Thanksgiving Turkey Treats for Sensory and Fine Motor Skills

Wednesday, November 26th, 2014

I stumbled upon this fabulous rice crispy turkey treat recipe and cannot wait to try it out. The combination of temperatures and textures make for a rich sensory experience. It’s a great recipe for sensory seekers who love to get their hands messy and exciting enough to motivate sensory avoiders to get involved in the activity. The detailed décor provide lots of opportunity to practice fine motor skills. Lets take a closer look at the recipe:


Rice Crispy Treats:
1/4 cup butter
10 oz marshmallows
6 cups rice crispy cereal
1/2 cup peanut butter (omit if making classic flavor)

Turkey Decor:
Candy corn
Cashews (split in half, and then broken in two)
Whoppers (or other round, brown candy)
Black frosting
Red licorice
More peanut butter for “glue”


  1. Melt butter in a pan, add marshmallows and mix. Once melted, remove from flame and mix in cereal –Stirring the thick mixture of marshmallows and rice crispies provides proprioceptive input to the arms and builds up strength.
  2. While still warm, use mixture to form small balls – The warm temperature and combination of textures provides tactile input to the hands. Proprioceptive and tactile input builds sensory awareness of the hands to prepare them for fine motor activities. Luckily this recipe has a built in fine motor component following the sensory input (see step 3)!
  3. Use peanut butter as glue (marshmallow fluff is a peanut free alternative). Tack on the candy corn (feathers), Whopper (head), beak (cashew), little red waddle (licorice), and then use black frosting to make the eyes – Here the child works on using a pincer grasp to grip the candies. Breaking the cashews in half strengthens the small muscles of the hands and promotes bilateral coordination.
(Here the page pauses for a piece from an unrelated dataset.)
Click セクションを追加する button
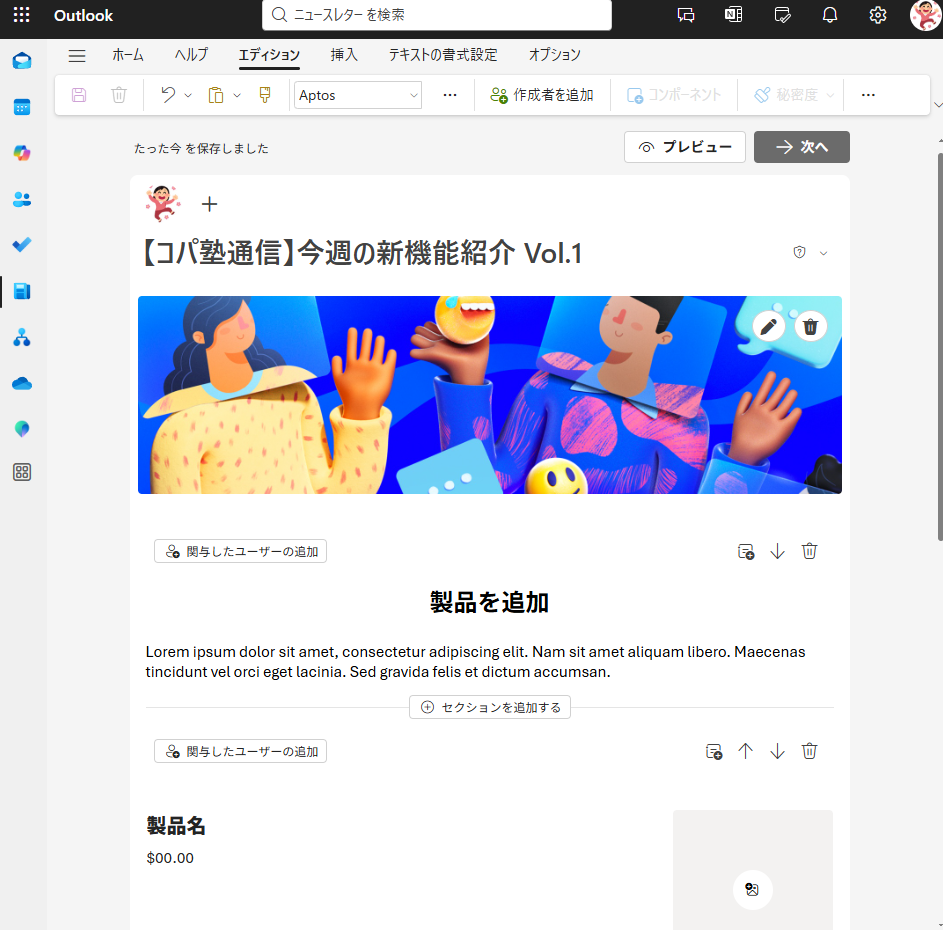 490,707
Below is the link to the recipe page:

Submitted by:  Ariela Warburg OTA &
Dr. Chaye Lamm Warburg, DPS, OTR/L, Director, POTS

This entry was posted on Wednesday, November 26th, 2014 and is filed under Fine Motor Fun, Seasonal Tips, Sensory Integration.
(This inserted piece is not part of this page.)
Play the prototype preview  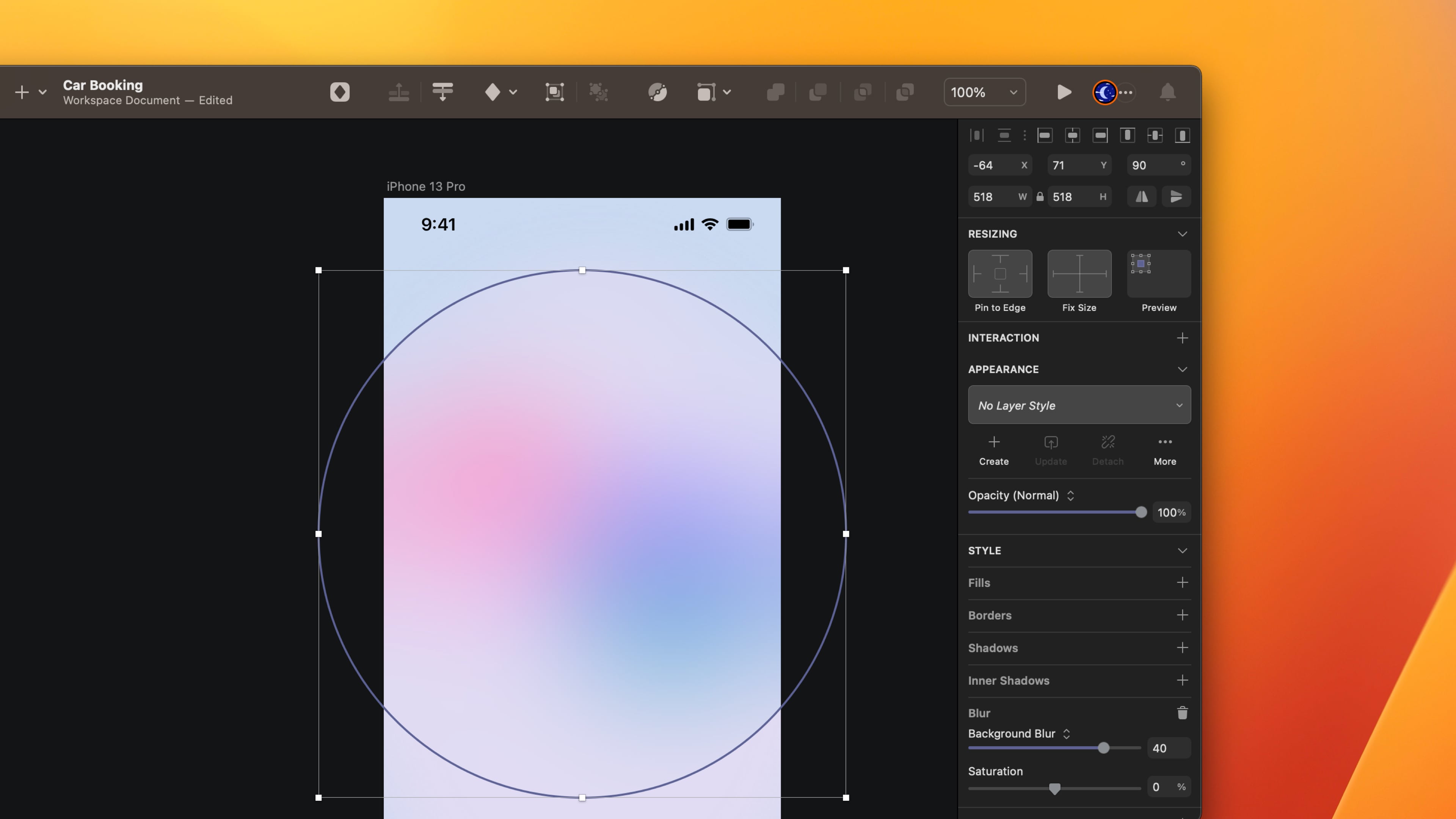point(1064,91)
Helpful Hints for Halloween

Tuesday, October 14th, 2014


Trick or treat! Halloween can be overwhelming for anyone, but for an apprehensive child or a child with Sensory Processing Disorder, ADHD or autism who suffers from sensory sensitivities, the sounds, sights, and the way things feel can overpower and overshadow the potential for fun. Here are some tips to keep the focus on having a great time.

Sensory Tips:

  • Costumes aren’t essential: Do not force your child to wear a costume. It will backfire.
  • Let your child choose: If your child wears a costume, let him/her pick it out. Try not to be judgmental. The costume is not a reflection of you. Your child needs to tolerate the feel of the costume as well as how it looks visually.
  • Practice: Spend lots of time playing dress up with the exact same costume your child will wear, so the feel becomes familiar, and so you can mend uncomfortable areas.
  • Faces are sensitive: Do not insist that your child wear face paint or a mask. If your child wears face paint, bring baby wipes or make-up remover in case he/she becomes uncomfortable.
  • Fear: If your child is afraid of costumed people, do dress-up activities or read books in advance to prepare him/her.
  • Plan in advance: Knowing what to expect in advance often provides children with the control they need to allay their anxiety.
  • Create a visual: Provide your child with a pictorial or written schedule of upcoming holiday events. Indicate which will be indoors or outdoors, and which are expected to be crowded and noisy. Review the schedule so that your child knows what to expect.
  • Plan an exit strategy: Assure you child that if he/she needs a break from the fun, you understand and are on board. If possible, designate a specific place for you and your child to escape if an activity becomes overwhelming. Let him/her choose when to re-enter.

General Tips:

  • Don’t forget the bathroom: If your child wears a costume, make sure he/she can easily use the bathroom. It should be easy to remove and adjust to keep your child comfortable.
  • Sugar overload: To avoid sugar overload, arrange a deal in advance whereby you and your child agree on how much or what can be eaten and what needs to be saved for another time.
  • Be realistic: Acknowledge to yourself in advance that you may need to help your child more than other parents.
  • Less is more: Limit the amount of time you plan on spending at an event or doing an activity. A successful half-hour long outing trumps an unsuccessful 1½ hours.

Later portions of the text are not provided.